Production of a Spbhp-37 recombinant protein and antibodies against it. The Spbhp-37 encoding gene was cloned in the pGEX-6P-1 vector, the recombinant protein was expressed in E. coli bacteria (BL21 strain) and purified. Then, this protein was used as antigen to obtain specific antibodies against it. Finally, antibodies were utilized in western blotting assays on the recombinant protein and total extracts of S. pneumoniae. (A) Production and purification of the Spbhp-37 recombinant protein. Proteins were analyzed by 12% SDS-PAGE stained with coomassie blue. Lane 1, total proteins of non-induced bacteria; lane 2, total proteins of IPTG-induced bacteria; lane 3, soluble fraction of IPTG-induced bacteria; lane 4, insoluble fraction of IPTG-induced bacteria; lane 5, solubilization of inclusion bodies; lane 6, purified protein. (B) Western blotting on purified recombinant protein.
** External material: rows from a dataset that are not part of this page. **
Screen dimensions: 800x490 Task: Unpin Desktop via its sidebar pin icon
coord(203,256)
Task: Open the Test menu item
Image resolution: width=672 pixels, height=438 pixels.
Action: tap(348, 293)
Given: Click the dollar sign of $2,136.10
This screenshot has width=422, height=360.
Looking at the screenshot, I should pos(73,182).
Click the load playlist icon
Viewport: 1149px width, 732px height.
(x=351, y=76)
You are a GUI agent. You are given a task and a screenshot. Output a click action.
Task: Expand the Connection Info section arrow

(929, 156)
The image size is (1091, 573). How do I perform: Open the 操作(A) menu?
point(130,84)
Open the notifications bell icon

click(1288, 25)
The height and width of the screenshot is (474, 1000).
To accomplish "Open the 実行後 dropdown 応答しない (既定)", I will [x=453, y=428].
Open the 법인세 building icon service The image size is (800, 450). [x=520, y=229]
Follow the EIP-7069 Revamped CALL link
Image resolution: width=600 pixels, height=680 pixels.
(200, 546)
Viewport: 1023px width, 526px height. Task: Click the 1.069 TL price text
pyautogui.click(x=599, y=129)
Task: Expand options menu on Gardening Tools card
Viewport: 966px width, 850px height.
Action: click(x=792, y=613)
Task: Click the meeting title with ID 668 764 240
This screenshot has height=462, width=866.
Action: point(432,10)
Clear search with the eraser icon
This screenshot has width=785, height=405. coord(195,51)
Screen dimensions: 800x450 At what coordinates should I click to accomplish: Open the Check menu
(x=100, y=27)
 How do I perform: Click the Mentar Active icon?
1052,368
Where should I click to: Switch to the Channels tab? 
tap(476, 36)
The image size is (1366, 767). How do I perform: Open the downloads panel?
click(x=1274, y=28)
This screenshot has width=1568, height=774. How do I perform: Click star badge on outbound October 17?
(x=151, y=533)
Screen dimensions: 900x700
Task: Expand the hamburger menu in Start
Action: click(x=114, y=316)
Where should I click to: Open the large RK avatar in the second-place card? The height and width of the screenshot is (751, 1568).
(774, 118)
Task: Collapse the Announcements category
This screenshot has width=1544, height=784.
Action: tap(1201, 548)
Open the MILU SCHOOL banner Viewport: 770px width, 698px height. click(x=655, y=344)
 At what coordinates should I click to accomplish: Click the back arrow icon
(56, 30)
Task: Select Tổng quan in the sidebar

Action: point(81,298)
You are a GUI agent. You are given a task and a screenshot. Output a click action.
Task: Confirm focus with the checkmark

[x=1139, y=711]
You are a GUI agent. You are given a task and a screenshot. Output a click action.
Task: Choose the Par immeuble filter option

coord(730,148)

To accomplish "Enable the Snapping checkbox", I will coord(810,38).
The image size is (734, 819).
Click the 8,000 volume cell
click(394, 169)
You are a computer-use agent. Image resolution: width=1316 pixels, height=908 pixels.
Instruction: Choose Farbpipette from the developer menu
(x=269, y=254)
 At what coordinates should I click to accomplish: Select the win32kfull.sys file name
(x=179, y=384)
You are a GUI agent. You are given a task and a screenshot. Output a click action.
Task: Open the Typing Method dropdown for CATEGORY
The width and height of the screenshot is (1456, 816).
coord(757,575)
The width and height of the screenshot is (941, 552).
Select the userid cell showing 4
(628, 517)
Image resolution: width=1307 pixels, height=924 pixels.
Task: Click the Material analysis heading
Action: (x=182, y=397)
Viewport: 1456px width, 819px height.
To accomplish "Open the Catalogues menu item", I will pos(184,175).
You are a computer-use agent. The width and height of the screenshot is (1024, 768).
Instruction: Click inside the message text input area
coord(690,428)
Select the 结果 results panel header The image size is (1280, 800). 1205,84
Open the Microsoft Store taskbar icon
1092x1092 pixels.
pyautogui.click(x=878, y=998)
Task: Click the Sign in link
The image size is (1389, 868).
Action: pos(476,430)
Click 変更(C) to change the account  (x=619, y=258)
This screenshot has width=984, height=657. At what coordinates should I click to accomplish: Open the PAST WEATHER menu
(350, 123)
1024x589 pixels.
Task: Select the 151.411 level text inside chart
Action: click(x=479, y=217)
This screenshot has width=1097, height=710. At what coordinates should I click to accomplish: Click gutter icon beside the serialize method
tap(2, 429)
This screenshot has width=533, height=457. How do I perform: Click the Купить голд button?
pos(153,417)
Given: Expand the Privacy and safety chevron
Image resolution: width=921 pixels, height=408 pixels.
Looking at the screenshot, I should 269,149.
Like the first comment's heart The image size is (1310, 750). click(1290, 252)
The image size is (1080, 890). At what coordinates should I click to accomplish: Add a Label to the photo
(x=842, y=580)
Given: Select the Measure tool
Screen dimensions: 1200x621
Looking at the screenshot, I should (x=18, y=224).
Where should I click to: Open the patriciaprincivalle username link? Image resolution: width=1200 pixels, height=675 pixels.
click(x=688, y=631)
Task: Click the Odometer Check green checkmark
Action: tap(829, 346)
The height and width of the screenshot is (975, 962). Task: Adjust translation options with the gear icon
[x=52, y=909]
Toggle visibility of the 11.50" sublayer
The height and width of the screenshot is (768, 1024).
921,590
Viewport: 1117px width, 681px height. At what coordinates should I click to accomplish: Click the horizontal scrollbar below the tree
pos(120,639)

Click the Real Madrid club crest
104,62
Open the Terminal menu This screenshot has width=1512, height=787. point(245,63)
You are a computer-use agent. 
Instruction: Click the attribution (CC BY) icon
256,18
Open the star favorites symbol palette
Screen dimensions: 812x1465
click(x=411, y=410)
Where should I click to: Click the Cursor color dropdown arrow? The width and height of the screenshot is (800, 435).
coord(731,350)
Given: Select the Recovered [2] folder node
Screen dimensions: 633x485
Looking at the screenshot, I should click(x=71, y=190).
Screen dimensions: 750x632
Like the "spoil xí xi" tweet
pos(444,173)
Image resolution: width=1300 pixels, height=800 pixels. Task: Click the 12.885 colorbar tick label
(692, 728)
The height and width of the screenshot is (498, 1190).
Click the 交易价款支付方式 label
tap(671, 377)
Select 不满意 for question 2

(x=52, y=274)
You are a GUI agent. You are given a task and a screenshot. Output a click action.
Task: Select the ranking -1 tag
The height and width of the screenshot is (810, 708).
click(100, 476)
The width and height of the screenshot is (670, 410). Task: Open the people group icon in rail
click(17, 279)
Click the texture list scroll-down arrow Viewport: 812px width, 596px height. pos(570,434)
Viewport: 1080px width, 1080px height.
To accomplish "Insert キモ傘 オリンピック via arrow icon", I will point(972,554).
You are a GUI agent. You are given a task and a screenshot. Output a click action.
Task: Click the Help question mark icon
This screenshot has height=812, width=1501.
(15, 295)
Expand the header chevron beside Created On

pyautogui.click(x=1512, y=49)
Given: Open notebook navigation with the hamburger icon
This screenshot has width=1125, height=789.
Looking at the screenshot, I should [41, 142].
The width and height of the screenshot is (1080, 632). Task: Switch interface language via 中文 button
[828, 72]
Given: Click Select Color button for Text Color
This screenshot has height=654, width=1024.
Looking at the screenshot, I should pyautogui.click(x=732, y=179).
Lane 1, western blotting using an antibody directed against the GST tag; lane 2, western blotting using an antibody directed against the recombinant protein (anti-Spbhp-37). (C) Proteins were analyzed by 12% SDS-PAGE stained with coomassie blue and western blotting on total proteins of S. pneumoniae. Lane 1, total extracts of S. pneumoniae were analyzed by 12% SDS-PAGE stained with coomassie blue; lane 2, western blotting using the pre-immune serum; lane 3, western blotting using anti-Spbhp-37 antibodies; lane 4, western blotting using anti-GST. Molecular weight markers are indicated on the left. Arrows indicate the antibodies recognition of recombinant protein Spbhp-37.